Se considerar o número de pessoas que vivem com menos de 5,50 dólares por dia, mais de 100 milhões de pessoas também serão empurradas para a pobreza no mundo.
Droga e violência
Dados preliminares sobre as tendências de violência sugerem que as medidas de confinamento dificilmente impactaram a violência em países com altos níveis de homicídios. As tendências de homicídios em dois países da América Central, por exemplo, se mantiveram estáveis nas quatro semanas após a implementação das medidas de quarentena.
Em contrapartida, em países com baixo índice de homicídios, a intensidade das medidas de bloqueio parece ter reduzido drasticamente a violência, assaltos e crimes. Um dos países que registrou essa queda foi a Itália. O que registrou um forte aumento, porém, foi a taxa de violência doméstica.
O impacto da covid-19 no tráfico de drogas também foi identificado, obrigando o transporte de heroína a buscar novos caminhos para cruzar fronteiras. As grandes apreensões relativamente recentes de cocaína em portos europeus demonstram o contínuo tráfico internacional de cocaína, que passou a usar as rotas marítimas diante do fechamento de fronteiras e aeroportos.
Correio
Já há também um sério abalo nos serviços de correio. 50% das cartas ou pacotes enviados estão parados. Os volumes de novos envios caíram já em 23%, enquanto o tempo gasto para um pacote ser liberado por uma aduana aumentou 32 vezes.
Crianças
Um dos impactos mais profundos tem sido sentido entre as crianças, especialmente aquelas das famílias mais pobres e das partes mais pobres do mundo. A constatação é de que, confinadas ou em situação de risco, podem perder a vida devido a pneumonia, malária, HIV e outras doenças evitáveis, "Qualquer outra interrupção dos serviços de imunização resultará em mais crianças morrendo de pneumonia, o que já mata cerca de 800.000 crianças menores de cinco anos a cada ano -- cerca de 2.200 por dia", alerta.
"Quase três quartos da população da África Subsaariana não têm instalações básicas de lavagem de mãos em casa, um mecanismo fundamental para prevenir a covid-19, deixando as pessoas já vulneráveis em maior desvantagem.
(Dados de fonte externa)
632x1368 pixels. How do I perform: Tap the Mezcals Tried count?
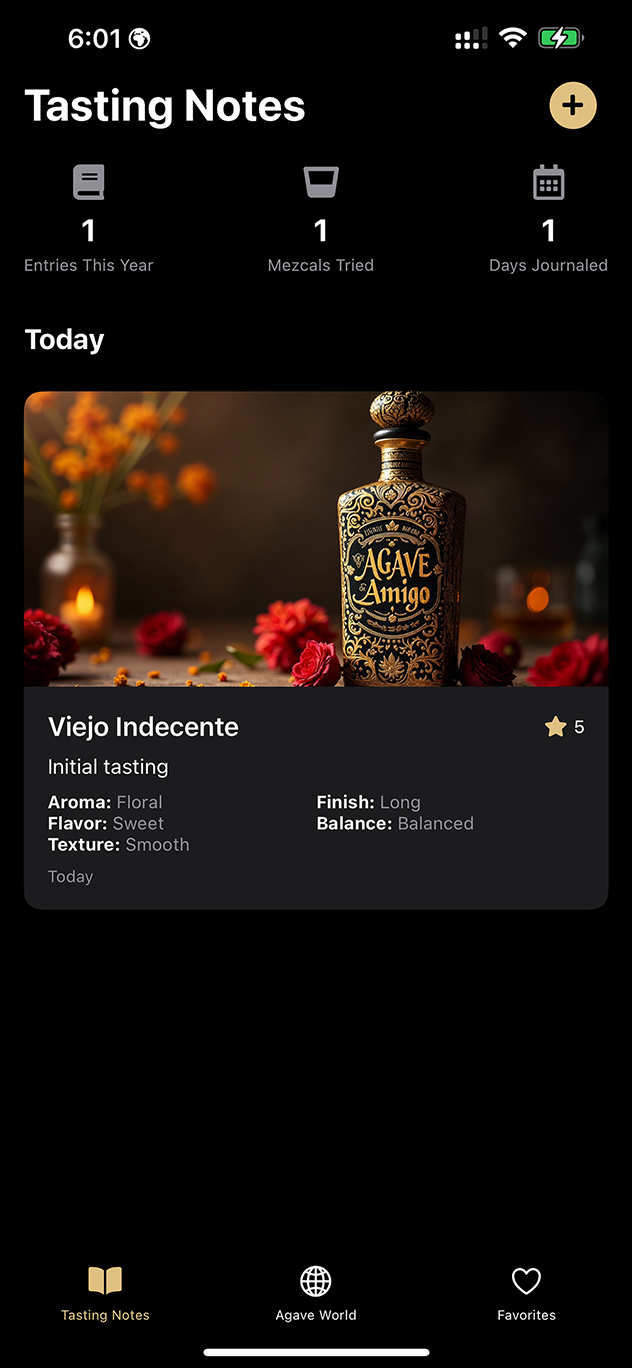tap(321, 231)
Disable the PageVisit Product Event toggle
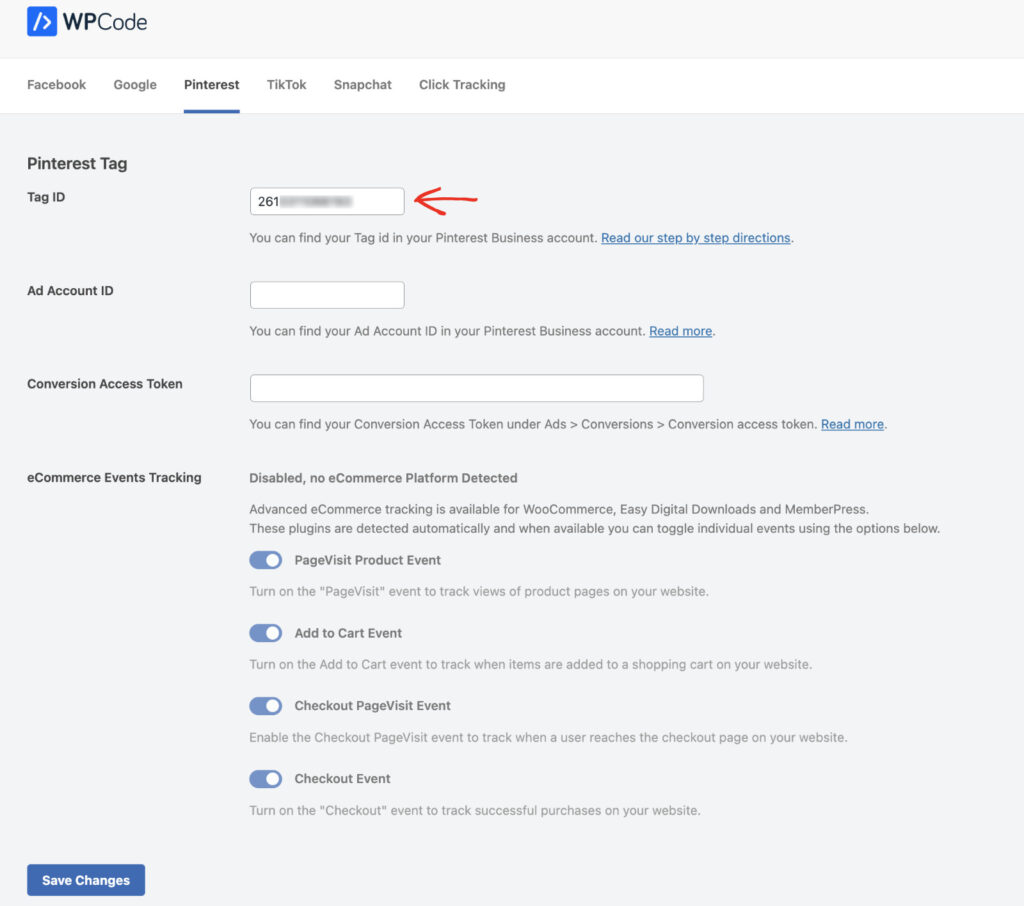1024x906 pixels. [265, 560]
Cerca de 3 bilhões de pessoas não têm instalações de lavagem de mãos com água e sabão disponíveis: 1,6 bilhões têm instalações sem sabão ou água, e 1,4 bilhões não têm nenhuma instalação. Em resumo, para muitas pessoas, o método mais básico e eficaz para prevenir a disseminação da covid-19 está fora do alcance de muitas pessoas", indicam.
Já a Unicef estima que se tratamentos para outras doenças forem afetados, seis mil crianças podem morrer por dia nos próximos seis meses por falta de acesso a remédios e centros de saúde.
Escola
Em meados de fevereiro, 300 milhões de alunos foram afetados pelo fechamento de escolas e universidades. Dois meses depois, este número cresceu para quase 1,6 bilhão de estudantes em 192 países, representando 90% da população estudantil global.
Globalmente, o fechamento de escolas afeta aproximadamente 155 milhões de crianças no ensino pré-primário, 691 milhões de alunos do ensino fundamental, 537 milhões de alunos do ensino médio e 191 milhões de alunos do ensino superior. Na América Latina, 244 milhões de alunos foram impactados.
"Quando o fechamento de escolas é instituído como medida de contenção, alternativas como a educação à distância (por exemplo, programa de TV ou rádio) e o aprendizado online são implantados como alternativas em alguns países", apontam. "Entretanto, menos da metade dos lares na maioria dos países do mundo tem acesso à Internet. Enquanto 73% dos lares urbanos possuem televisão, apenas 38% dos lares rurais o fazem em 60 países em desenvolvimento. A pandemia corre o risco de agravar a "crise do aprendizado" e deixar para trás as crianças mais carentes", alertam.